* [DATA IN THIS EXERCISE]:
• • • • • • •

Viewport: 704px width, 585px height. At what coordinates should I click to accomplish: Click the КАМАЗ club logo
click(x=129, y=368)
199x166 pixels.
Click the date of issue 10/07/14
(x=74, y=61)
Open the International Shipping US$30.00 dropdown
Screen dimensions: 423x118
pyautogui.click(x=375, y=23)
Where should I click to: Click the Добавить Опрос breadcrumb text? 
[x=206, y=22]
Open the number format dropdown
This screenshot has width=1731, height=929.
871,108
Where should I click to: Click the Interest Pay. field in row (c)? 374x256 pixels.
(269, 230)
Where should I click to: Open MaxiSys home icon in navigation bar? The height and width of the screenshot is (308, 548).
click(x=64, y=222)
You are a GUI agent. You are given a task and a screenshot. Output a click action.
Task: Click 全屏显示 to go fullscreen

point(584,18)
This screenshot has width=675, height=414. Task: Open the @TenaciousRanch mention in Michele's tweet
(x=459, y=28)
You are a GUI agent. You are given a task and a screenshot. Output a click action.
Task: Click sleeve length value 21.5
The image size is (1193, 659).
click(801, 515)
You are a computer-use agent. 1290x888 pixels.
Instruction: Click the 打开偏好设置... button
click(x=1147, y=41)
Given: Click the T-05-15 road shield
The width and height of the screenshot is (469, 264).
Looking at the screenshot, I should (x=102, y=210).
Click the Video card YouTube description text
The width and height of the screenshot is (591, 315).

• • • • • • •

* [EXERCISE DETAILS]:
Above are the records; restate each one exactly.

* [RESULT BELOW]:
Viewport: 704px width, 585px height. At what coordinates should I click to accomplish: Click the КАМАЗ club logo
click(x=129, y=368)
199x166 pixels.
Click the date of issue 10/07/14
(x=74, y=61)
Open the International Shipping US$30.00 dropdown
Screen dimensions: 423x118
pyautogui.click(x=375, y=23)
Where should I click to: Click the Добавить Опрос breadcrumb text? 
[x=206, y=22]
Open the number format dropdown
This screenshot has width=1731, height=929.
871,108
Where should I click to: Click the Interest Pay. field in row (c)? 374x256 pixels.
(269, 230)
Where should I click to: Open MaxiSys home icon in navigation bar? The height and width of the screenshot is (308, 548).
click(x=64, y=222)
You are a GUI agent. You are given a task and a screenshot. Output a click action.
Task: Click 全屏显示 to go fullscreen

point(584,18)
This screenshot has width=675, height=414. Task: Open the @TenaciousRanch mention in Michele's tweet
(x=459, y=28)
You are a GUI agent. You are given a task and a screenshot. Output a click action.
Task: Click sleeve length value 21.5
The image size is (1193, 659).
click(801, 515)
You are a computer-use agent. 1290x888 pixels.
Instruction: Click the 打开偏好设置... button
click(x=1147, y=41)
Given: Click the T-05-15 road shield
The width and height of the screenshot is (469, 264).
Looking at the screenshot, I should (x=102, y=210).
Click the Video card YouTube description text
The width and height of the screenshot is (591, 315).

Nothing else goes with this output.